There are numerous reasons you might want an Azure Web Site outgoing IP address. For example, you need to configure a firewall to allow a request to connect to your internal systems or you want to add it to a white list.
The way I do this is by:
Take note that the IP address you receive after performing an NSLOOKUP, for example, for RESERVED.azurewebsites.net, as shown in Figure 1, is not the outgoing IP address. It is instead the IP address that is resolved by the DNS system when your domain name is used.
Figure 1, NSLOOKUP for my Azure Web Site
To find an outgoing Azure Web Site IP address, I started by creating 2 Azure Web Sites. One named STANDARD and another named RESERVED, for example. My goal is to find the outgoing IP address for RESERVED.
Create some custom code similar to that shown in Figure 2 and point the sURL to a web site where you have the ability to download and analyze the IIS logs. I.e. https://standard.azurewebsites.net/outgoing.aspx is the STANDARD Azure Web Site, which I do have access to analyze the IIS logs. The code shown in Figure 2 is deployed to the RESERVED Azure Web Site and uses the System.Net.WebRequest class to create the HTTP request.
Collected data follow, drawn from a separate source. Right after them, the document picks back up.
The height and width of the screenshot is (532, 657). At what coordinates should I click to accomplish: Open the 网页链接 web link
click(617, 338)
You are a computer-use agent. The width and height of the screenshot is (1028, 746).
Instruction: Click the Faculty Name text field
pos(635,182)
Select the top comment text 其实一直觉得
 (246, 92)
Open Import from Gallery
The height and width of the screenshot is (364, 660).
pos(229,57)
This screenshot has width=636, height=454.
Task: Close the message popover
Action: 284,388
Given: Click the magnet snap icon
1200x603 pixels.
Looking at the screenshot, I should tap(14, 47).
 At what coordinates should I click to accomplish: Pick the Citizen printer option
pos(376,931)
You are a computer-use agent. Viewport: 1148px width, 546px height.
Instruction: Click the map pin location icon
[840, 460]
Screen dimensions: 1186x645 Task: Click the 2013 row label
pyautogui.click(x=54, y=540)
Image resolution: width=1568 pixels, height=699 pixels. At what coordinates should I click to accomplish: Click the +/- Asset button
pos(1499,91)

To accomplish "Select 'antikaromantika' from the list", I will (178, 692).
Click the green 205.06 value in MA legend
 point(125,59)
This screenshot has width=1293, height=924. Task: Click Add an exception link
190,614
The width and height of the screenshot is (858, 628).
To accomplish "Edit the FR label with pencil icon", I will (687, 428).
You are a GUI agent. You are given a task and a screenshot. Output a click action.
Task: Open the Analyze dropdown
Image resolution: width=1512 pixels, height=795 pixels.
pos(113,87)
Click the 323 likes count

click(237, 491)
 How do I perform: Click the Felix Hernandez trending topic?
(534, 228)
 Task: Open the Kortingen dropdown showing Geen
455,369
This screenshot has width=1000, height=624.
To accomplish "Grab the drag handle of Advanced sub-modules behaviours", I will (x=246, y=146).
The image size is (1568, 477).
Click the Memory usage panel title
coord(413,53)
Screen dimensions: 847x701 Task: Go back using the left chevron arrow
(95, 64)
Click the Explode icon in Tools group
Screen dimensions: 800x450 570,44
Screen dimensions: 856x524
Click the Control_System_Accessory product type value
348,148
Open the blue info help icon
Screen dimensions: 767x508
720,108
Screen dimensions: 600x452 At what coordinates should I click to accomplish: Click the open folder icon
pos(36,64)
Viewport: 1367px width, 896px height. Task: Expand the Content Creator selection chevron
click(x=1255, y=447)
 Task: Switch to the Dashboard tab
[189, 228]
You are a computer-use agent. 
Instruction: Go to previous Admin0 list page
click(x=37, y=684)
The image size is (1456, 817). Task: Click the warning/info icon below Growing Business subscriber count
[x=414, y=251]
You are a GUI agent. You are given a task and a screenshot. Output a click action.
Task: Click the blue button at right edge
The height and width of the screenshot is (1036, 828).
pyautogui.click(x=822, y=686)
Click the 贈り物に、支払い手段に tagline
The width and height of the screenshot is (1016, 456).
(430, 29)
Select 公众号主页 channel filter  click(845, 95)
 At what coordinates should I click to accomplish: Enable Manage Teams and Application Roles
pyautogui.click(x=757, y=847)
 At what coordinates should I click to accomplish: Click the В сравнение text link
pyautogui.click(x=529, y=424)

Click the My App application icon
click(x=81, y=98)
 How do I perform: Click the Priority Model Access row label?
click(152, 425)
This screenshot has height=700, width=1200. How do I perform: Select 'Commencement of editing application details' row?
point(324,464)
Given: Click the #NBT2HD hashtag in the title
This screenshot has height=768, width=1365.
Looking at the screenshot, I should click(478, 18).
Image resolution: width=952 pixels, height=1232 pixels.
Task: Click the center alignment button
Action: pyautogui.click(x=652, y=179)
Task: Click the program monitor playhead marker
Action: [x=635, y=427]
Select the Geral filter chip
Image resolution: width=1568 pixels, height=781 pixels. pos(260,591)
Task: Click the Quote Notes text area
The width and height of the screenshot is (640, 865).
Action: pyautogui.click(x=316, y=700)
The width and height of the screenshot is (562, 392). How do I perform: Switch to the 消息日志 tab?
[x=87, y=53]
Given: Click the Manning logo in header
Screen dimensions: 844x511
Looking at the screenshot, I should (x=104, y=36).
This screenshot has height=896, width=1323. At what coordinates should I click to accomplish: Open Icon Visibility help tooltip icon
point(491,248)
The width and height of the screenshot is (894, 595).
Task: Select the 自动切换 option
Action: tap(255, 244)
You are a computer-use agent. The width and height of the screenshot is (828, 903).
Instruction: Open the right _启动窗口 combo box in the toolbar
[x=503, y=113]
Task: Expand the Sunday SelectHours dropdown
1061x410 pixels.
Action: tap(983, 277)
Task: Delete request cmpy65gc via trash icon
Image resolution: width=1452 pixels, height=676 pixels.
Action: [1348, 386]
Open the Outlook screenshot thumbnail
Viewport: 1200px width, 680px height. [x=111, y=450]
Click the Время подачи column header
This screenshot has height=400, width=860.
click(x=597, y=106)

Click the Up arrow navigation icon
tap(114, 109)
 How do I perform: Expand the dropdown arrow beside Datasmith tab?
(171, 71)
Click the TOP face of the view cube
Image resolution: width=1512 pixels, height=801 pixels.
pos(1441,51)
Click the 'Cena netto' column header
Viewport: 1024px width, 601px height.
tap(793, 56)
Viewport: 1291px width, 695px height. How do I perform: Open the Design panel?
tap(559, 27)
The outgoingip.aspx file, referenced via the sURL string on the STANDARD Azure Web Site URL is empty and contains no logic. It is only there to accept the request so that the IP address of the calling client (C-IP) can be written to the IIS logs. You can name the file anything you would like.
Figure 2, code to get the outgoing IP address from a Azure Web Site
Once the outgoingip.aspx file has been deployed to the STANDARD Azure Web Site to accept the request and the code shown in Figure 2 is deployed to the RESERVED Azure Web Site, execute the request from the RESERVED Azure Web Site.
As the code shown in Figure 2 is in the Page_Load() method of the ASP.NET page, the request is executed automatically when the page on the RESERVED Azure Web Site is requested.
There are numerous ways to access the IIS logs. I wrote an article here which discusses how to configure the storage of the logs into an Azure Storage account. It is also possible to access them via FTP as illustrated in Figure 3.
Figure 3, access File System IIS logs on Azure Web Sites
When I open the IIS log and search for, in this example, outgoingip.aspx, I find the request that was sent from my RESERVED Azure Web Site, which is the web site I want the outgoing IP address of. I look for the C-IP value which is the outgoing IP address, as illustrated in Figure 4.
Figure 4, the outgoing IP address of a Azure Web Site
You notice that the C-IP address shown in Figure 4 is not the same as the IP Address shown in Figure 1.
NOTE: There is currently **no guarantee** that outgoing IP addresses will remain static. For this reason you should consider opening the firewall or allowing access using a range of IP addresses. There is an official list available here. Given the current rate of change, your outgoing IP address may not yet exist in the downloadable document. At a point in the future the IP range document will be updated.